Menachem Klein, a former advisor to Israel’s government during the Geneva peace talks, told MEE that the US’s call for reform masks its failure to acknowledge its “low status” in Palestinian society.

“They think that if the PA reshuffles itself everything is fine,” said Klein, now a professor at Bar-Ilan University in Israel, “but the Biden administration totally misreads the Palestinians.

“Palestinian society is hostile to the US because of Biden’s support for Israel. No Palestinian regime or authority can ignore that or gain credibility while working with the US under these conditions.”

Hamas and PA
Palestinian leaders during a meeting in Gaza City, on 17 October 2017 (AFP)

The most meaningful steps the US could take to bolster the PA, experts say, go through Israel.

The PA’s credibility at home was based on its ability to deliver an independent Palestinian state along the lines of Israel’s pre-1967 boundary, with East Jerusalem as its capital. Negotiations with Israel are now defunct. Meanwhile, Israel’s actions on the ground have made a “land for peace deal” virtually impossible, diplomats and analysts say.

'The reason the US doesn't know who will succeed Abu Mazen, is because Abu Mazen doesn't know' 

- Diana Buttu, former Palestine negotiator

Illegal settlements in the occupied West Bank and occupied East Jerusalem have soared. When the Oslo Accords were signed, roughly 250,000 settlers lived in the territory. Today, that number is almost 700,000.

Israel regularly conducts unilateral raids in the occupied West Bank, including in Area A, which was set up to be strictly under the PA’s control. It has built a sprawling wall and network of checkpoints that Palestinians must pass through in their daily lives, obliterating any semblance of freedom of movement in the territory under the PA’s nominal control.

The US faces "a Gordian Knot” - or a complex problem that can only be solved with out-of-the-box thinking addressing these issues because Prime Minister Benjamin Netanyahu has ruled out resuming talks on a two-state solution, Usher said.
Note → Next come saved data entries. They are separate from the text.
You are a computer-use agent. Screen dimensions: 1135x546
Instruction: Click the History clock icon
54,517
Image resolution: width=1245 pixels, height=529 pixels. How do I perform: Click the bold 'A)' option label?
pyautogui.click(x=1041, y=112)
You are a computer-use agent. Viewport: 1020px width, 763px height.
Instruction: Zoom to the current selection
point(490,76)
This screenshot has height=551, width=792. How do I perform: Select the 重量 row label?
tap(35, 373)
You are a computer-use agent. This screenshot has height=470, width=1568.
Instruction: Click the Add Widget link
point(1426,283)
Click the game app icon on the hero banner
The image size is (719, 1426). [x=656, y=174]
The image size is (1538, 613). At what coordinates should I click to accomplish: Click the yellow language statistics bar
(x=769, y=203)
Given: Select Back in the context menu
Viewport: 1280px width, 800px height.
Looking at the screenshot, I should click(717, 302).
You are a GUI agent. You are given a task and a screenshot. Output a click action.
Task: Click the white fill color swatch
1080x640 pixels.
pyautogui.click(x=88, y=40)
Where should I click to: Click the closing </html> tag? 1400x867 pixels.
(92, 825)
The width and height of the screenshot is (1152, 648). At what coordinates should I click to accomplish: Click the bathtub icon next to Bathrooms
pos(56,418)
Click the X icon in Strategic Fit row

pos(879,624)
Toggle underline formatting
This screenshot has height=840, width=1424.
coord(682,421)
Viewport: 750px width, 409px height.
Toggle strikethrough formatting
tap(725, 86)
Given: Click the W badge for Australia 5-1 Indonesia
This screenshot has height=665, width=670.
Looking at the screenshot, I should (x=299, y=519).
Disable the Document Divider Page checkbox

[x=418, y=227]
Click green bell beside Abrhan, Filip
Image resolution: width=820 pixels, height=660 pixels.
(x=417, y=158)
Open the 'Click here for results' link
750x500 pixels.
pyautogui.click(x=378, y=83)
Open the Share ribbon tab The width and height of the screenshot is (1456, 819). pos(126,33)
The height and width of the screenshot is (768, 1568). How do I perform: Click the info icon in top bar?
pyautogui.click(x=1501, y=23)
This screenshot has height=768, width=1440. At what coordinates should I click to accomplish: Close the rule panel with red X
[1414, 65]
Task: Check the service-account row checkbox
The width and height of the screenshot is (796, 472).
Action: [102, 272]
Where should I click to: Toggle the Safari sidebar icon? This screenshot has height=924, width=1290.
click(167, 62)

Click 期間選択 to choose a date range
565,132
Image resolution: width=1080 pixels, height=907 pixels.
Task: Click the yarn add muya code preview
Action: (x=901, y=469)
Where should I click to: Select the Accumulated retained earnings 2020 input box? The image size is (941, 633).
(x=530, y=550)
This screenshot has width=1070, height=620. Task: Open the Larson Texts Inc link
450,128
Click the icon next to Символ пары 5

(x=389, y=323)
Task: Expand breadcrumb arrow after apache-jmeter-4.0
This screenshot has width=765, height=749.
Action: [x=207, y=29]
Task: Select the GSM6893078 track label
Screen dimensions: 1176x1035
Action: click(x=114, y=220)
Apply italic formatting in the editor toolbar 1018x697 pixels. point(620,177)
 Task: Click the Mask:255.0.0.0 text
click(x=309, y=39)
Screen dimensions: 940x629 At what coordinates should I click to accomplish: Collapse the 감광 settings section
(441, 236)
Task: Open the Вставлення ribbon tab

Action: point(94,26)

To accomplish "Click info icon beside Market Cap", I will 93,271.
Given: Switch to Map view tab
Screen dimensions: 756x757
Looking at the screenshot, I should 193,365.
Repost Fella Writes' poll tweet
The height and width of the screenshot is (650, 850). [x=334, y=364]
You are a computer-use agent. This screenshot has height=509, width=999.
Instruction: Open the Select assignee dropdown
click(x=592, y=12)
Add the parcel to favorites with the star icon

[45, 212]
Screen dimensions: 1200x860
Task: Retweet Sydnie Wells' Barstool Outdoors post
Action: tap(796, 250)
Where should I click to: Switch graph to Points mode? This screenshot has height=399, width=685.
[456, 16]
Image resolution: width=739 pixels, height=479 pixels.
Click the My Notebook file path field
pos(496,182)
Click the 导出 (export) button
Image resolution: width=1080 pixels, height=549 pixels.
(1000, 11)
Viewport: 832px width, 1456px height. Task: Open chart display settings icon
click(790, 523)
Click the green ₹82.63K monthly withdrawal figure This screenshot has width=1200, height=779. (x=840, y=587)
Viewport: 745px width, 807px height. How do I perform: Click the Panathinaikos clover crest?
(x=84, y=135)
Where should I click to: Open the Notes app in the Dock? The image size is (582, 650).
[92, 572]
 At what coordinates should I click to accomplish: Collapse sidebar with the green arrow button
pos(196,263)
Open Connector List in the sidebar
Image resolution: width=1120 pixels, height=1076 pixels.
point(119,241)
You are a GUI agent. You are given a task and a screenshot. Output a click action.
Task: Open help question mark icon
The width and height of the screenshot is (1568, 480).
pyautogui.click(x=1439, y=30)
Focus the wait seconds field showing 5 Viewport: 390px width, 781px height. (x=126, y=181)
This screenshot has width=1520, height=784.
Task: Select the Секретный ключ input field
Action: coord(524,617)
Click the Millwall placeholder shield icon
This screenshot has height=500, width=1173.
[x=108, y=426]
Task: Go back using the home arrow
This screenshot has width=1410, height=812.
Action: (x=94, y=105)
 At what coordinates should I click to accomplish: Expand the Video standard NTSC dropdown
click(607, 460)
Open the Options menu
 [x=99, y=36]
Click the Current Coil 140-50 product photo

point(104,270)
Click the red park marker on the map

“Bibi will hate it, the Israelis will scream bloody murder, so the Biden administration keeps putting off the hard decision about rebalancing diplomatic ties to the Palestinians.”

Hamas reconciliation

Netanyahu is also opposed to the PA governing Gaza.

Complicating matters further are ongoing reconciliation talks between Fatah and Hamas. The two have been arch-rivals since 2006 when Hamas won a majority in the Palestinian legislature and formed a cabinet. Shortly after, fighting broke out between them. Hamas consolidated its hold in Gaza, and the PA, in the West Bank.

'Mahmoud Abbas doesn’t tolerate succession planning'

- Former senior US official

Klein said the PA understands it will not be able to exercise authority in Gaza without the support of Hamas, even one that is demilitarised, but Israel will try to keep them apart.

“No one in the Israeli cabinet wants to see a united Palestinian Authority governing the West Bank and Gaza Strip, especially with some remnant of Hamas,” he said.

Another option for the Biden administration could be to work with the UAE and Saudi Arabia to bring in exiled former Gaza security chief, Mohammed Dahlan.

Despite their pledges to eventually go back into Gaza, regional diplomats say the PA is wary of being tied to Israel's invasion.

"They don't want that poisoned chalice. The PA loathes Gaza," the Arab diplomat told MEE.